“Now I am going to the one who sent me and not one of you asks me, ‘Where are you going?’ But because I told you this, grief has filled your hearts. But I tell you the truth, it is better for you that I go for if I do not go, the Advocate will not come to you. But if I go, I will send him to you.”
Today’s reading from John speaks poignantly to me. Graduation is a week away. Every time I turn around, I’m hugging a senior turning in a last paper. Just as it was better for Jesus to go, our seniors must leave. But like the disciples, we grieve a bit in anticipation of the coming departures.
Transitions are hard. We dread giving up the good times, places and people in our lives in the hope and anticipation of moving on to even better. This is where faith moves in. We simply have to learn to entrust our lives to God.
Even when terrible things happen, we do not abandon hope that good will come from our suffering. It has always struck me as ironical that a personal tragedy often lies at the root of much of the good that people do. I’m thinking of the daughter of a friend who turned her nightmarish experience with rape into a national crusade to reduce the stigma from which rape survivors suffer or the way Eunice Kennedy Shriver created Special Olympics because of her family’s experience with a retarded sister. There are countless examples of learning and growing from pain and then reaching out to others in need.

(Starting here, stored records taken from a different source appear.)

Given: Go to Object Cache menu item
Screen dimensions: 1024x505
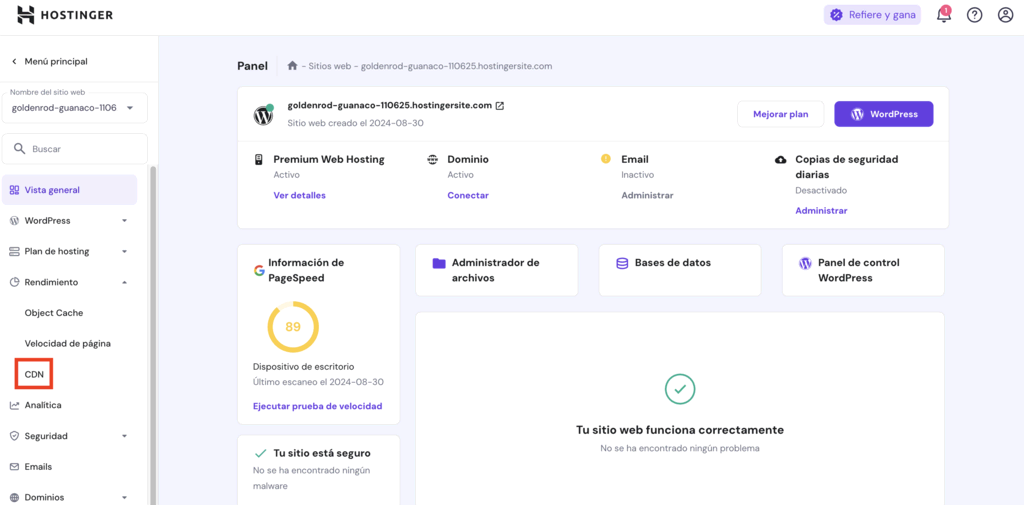Looking at the screenshot, I should (x=54, y=313).
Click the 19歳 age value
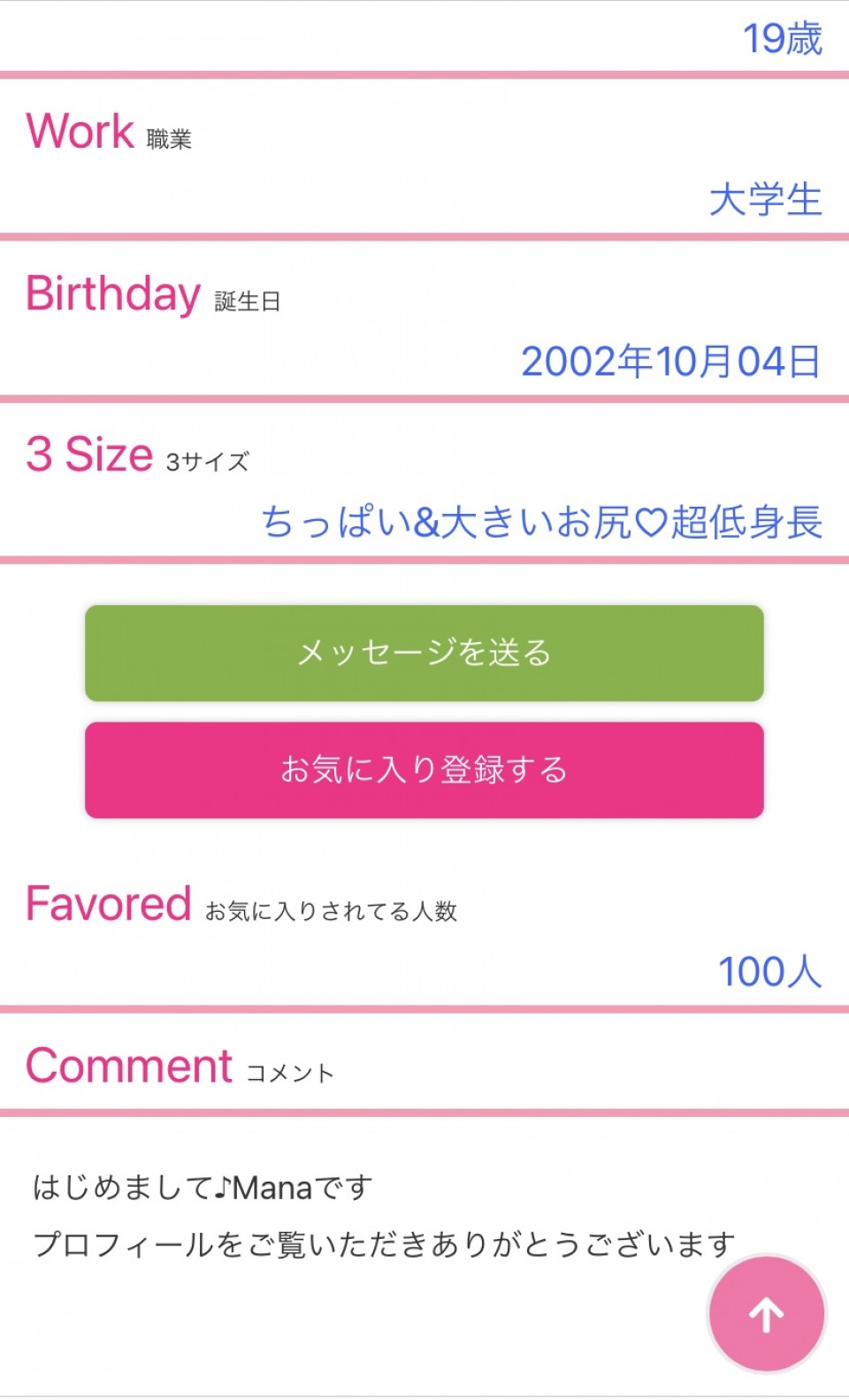 (782, 39)
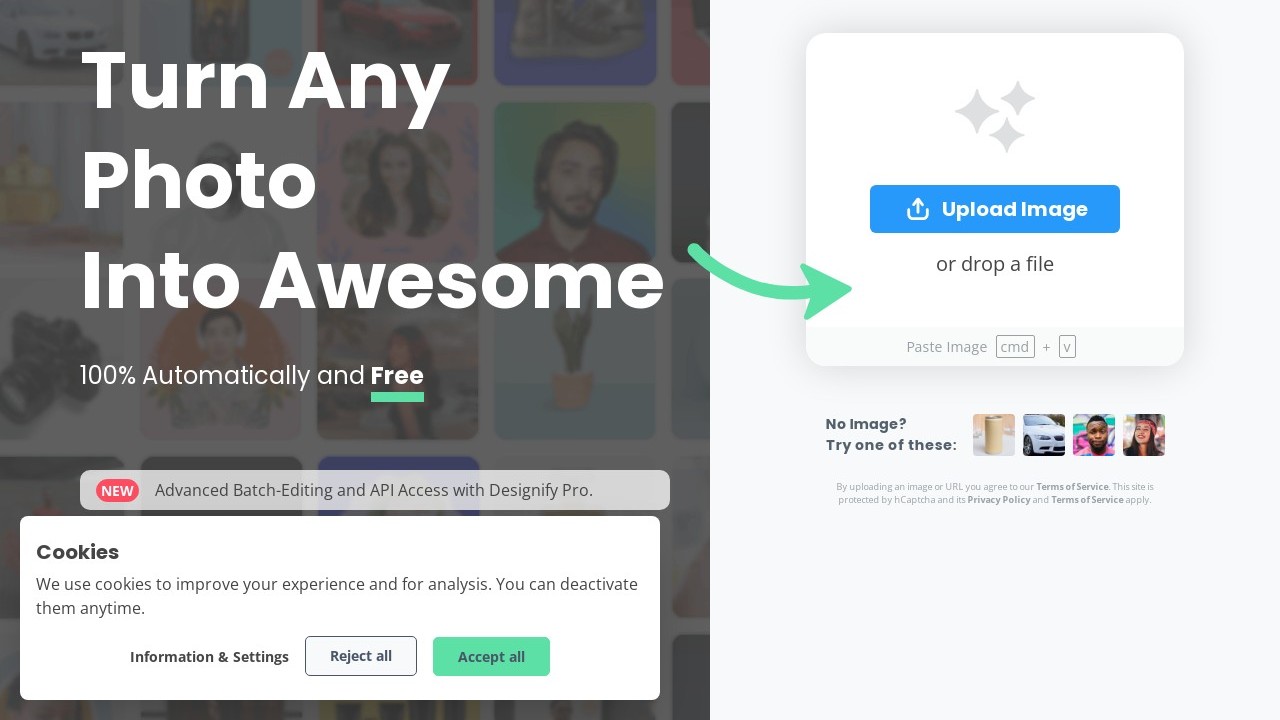This screenshot has height=720, width=1280.
Task: Click the v key hint
Action: [1067, 347]
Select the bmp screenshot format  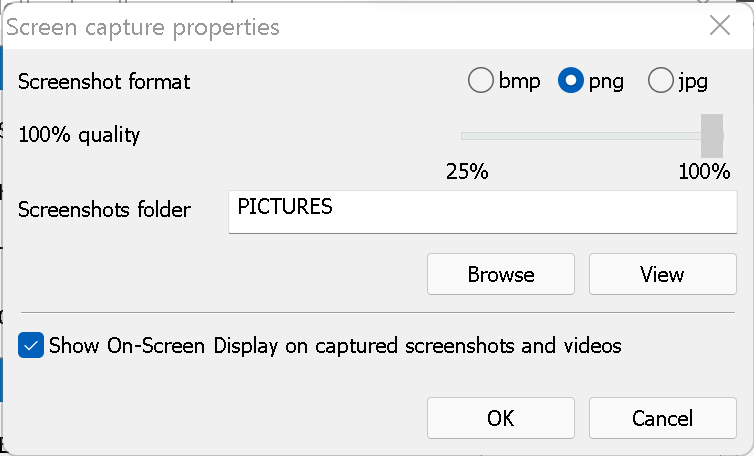tap(481, 81)
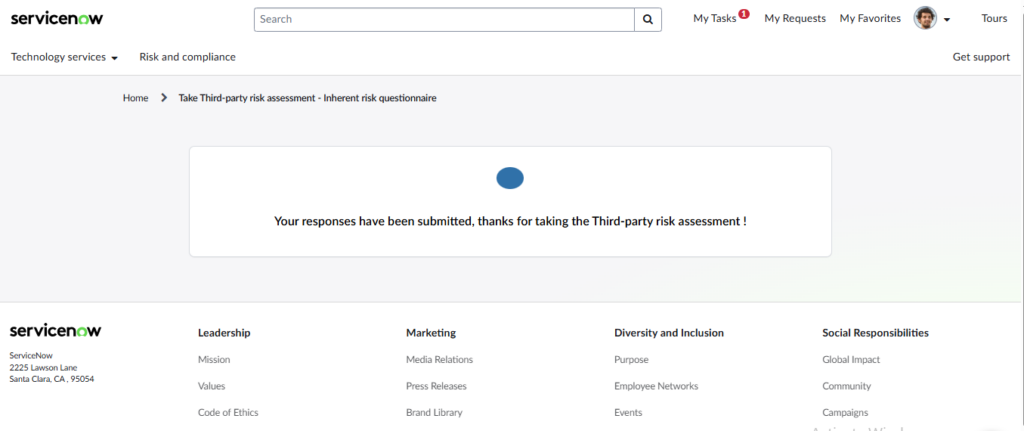The width and height of the screenshot is (1024, 431).
Task: Click the ServiceNow logo in header
Action: coord(57,19)
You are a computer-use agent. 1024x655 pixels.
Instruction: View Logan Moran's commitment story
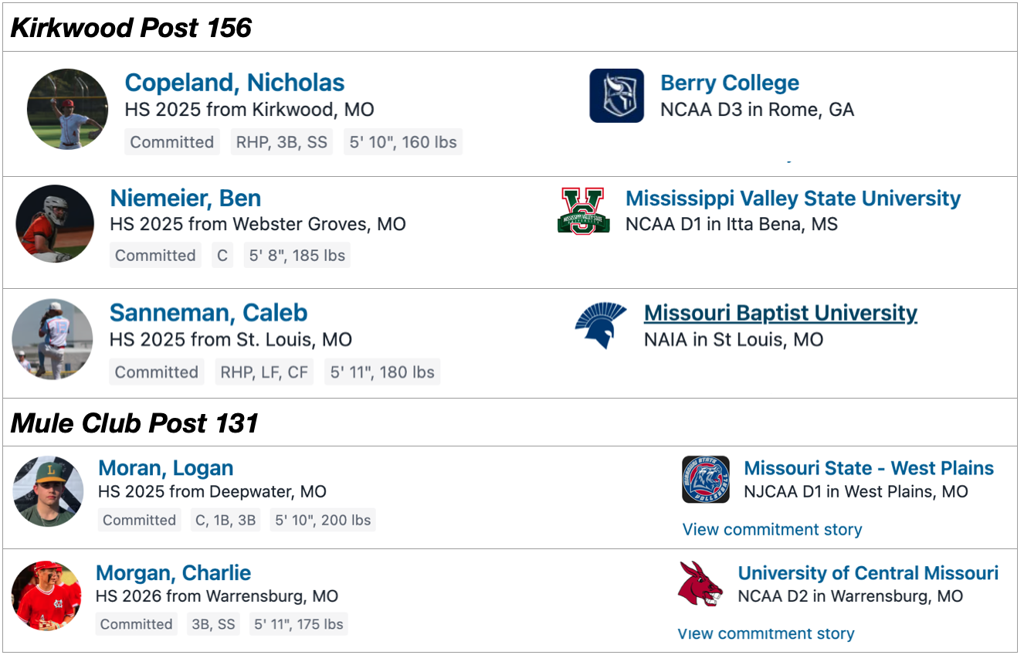(772, 529)
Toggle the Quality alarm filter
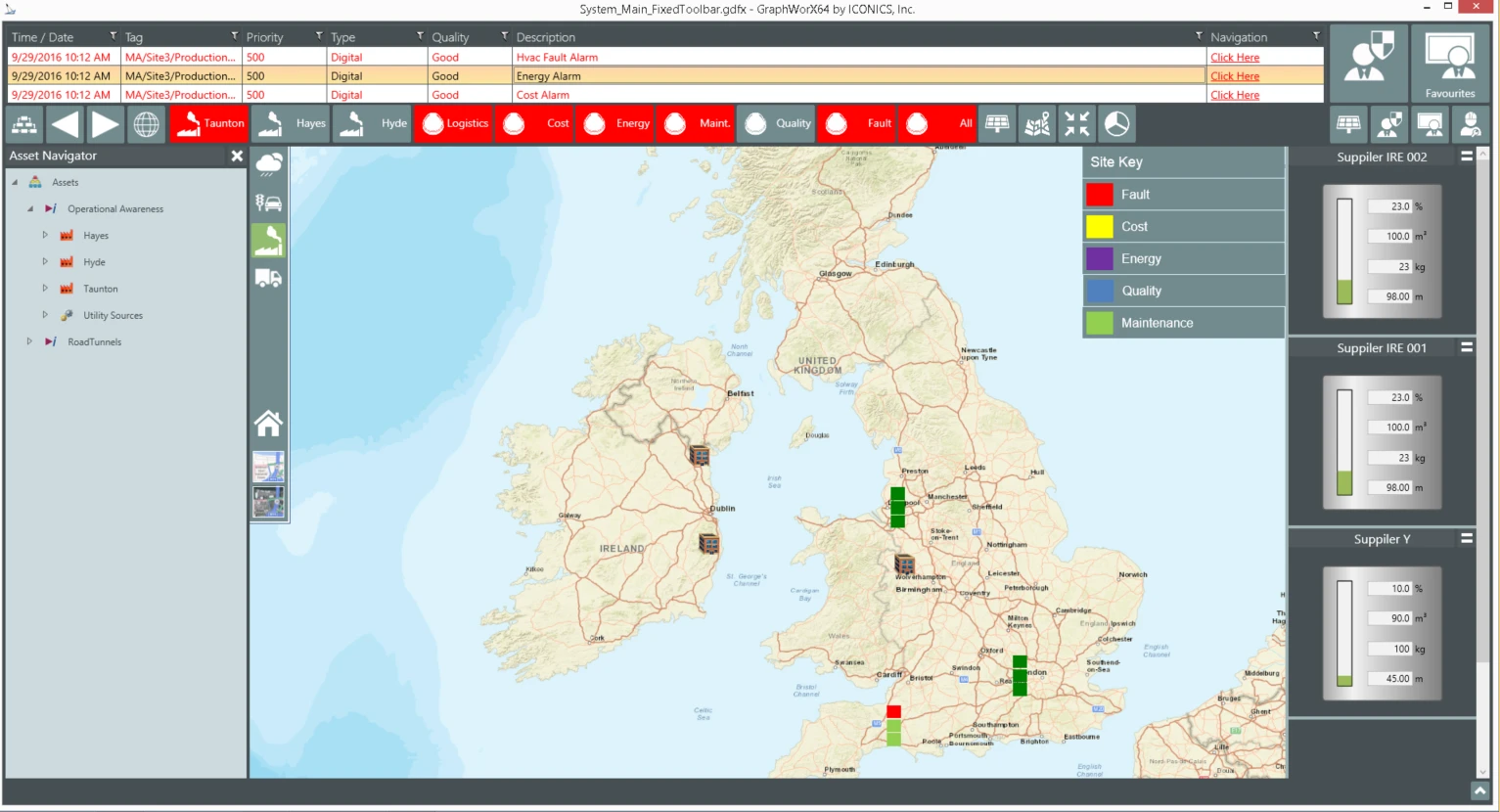Screen dimensions: 1500x812 (777, 124)
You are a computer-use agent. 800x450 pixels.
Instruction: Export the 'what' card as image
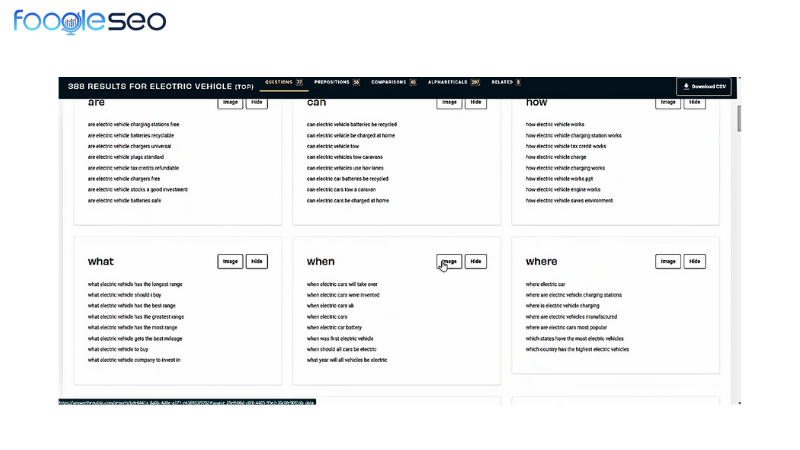230,261
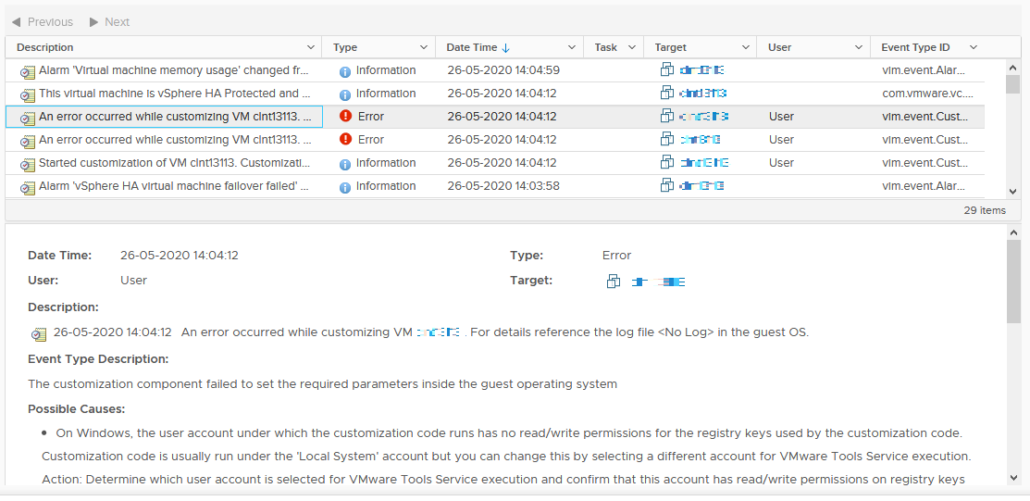Open the Description column filter dropdown
Screen dimensions: 1030x501
click(310, 47)
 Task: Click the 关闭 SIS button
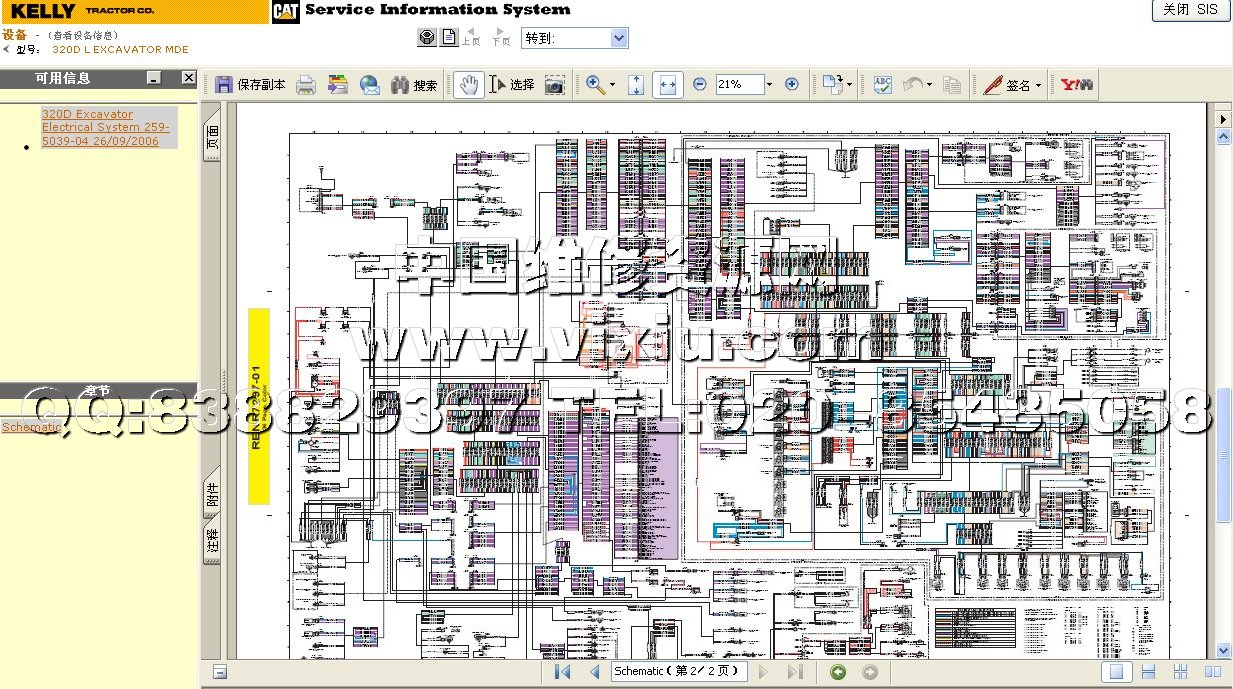coord(1190,10)
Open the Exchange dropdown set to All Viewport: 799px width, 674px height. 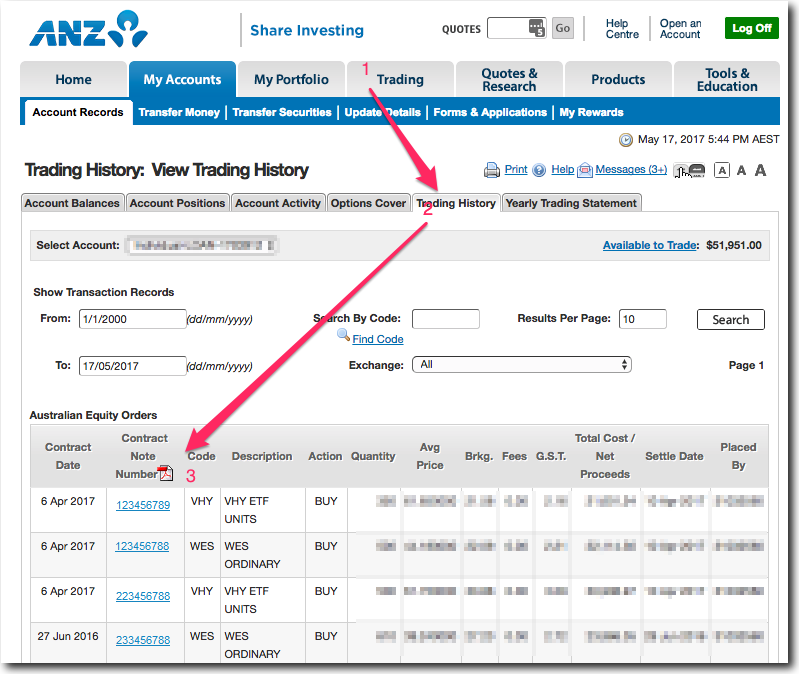pyautogui.click(x=522, y=365)
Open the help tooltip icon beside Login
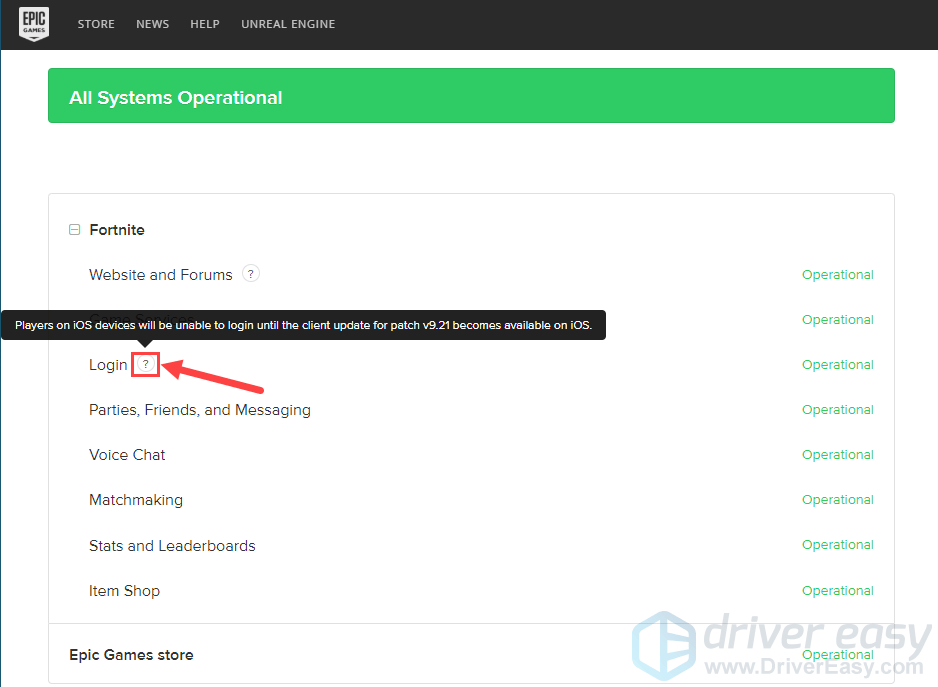Image resolution: width=938 pixels, height=687 pixels. click(145, 364)
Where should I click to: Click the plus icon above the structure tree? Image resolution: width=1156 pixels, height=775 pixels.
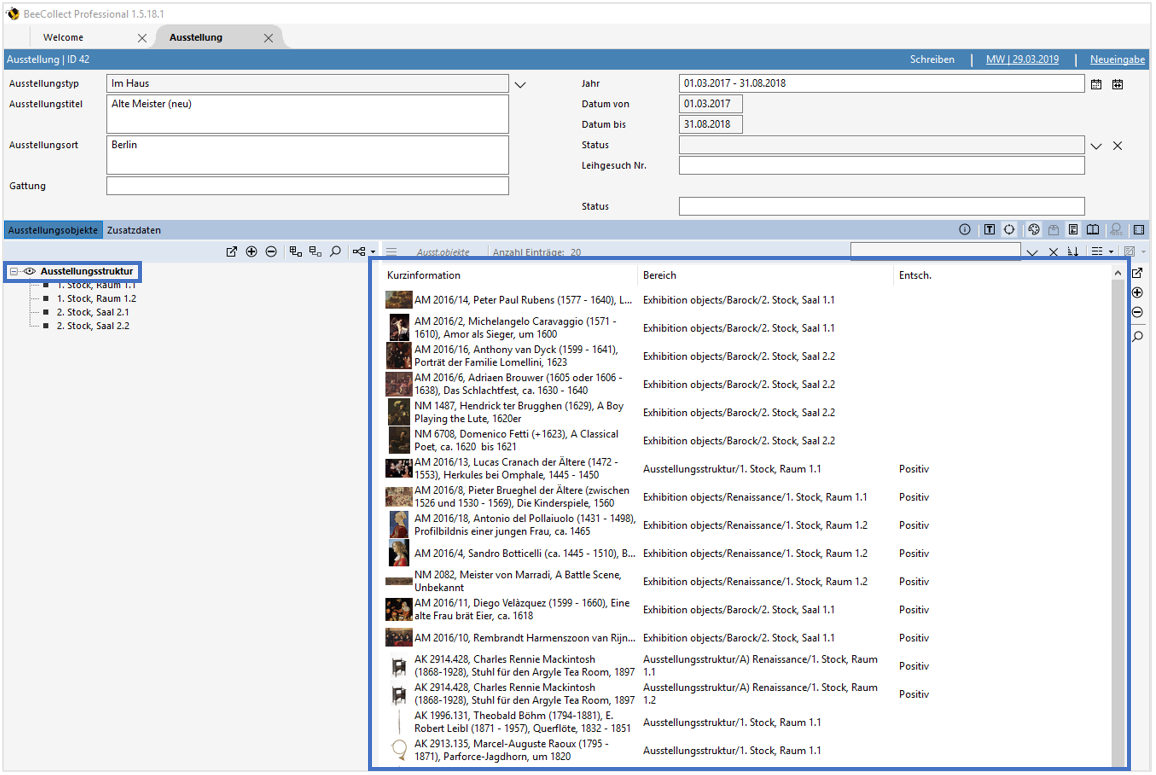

The first reading reminds us that much of how we will fare in life depends on how we respond to what befalls us. The earthquake provides a path to salvation that the jailer would never otherwise have found. It wasn’t inevitable. The jailer could have returned Paul and Silas to captivity or walked away from them, shaking his head at their stupidity in staying.
I pray that our seniors will realize that God offers the hope of turning sorrow into joy and suffering into help for others if only they respond to the promptings of the Advocate that Jesus sent his disciples and us.
Eileen Wirth
I’m a retired Creighton journalism professor, active in St. John’s parish and a CLC member. In retirement, I write books about state and local history, including a history of the parish, and do volunteer PR consulting for groups like Habitat for Humanities, refugees etc. I love to read, work out, spend time with family and friends including those who can no longer get out much.
Writing reflections has deepened my faith by requiring me to engage deeply with Jesus through the Scriptures. In the many years I have been doing this, I’ve also formed friendships with regular readers nationally, most of whom I have never met. Hearing from readers and what I learn by writing make the hours I spend on each reflection well worth the effort.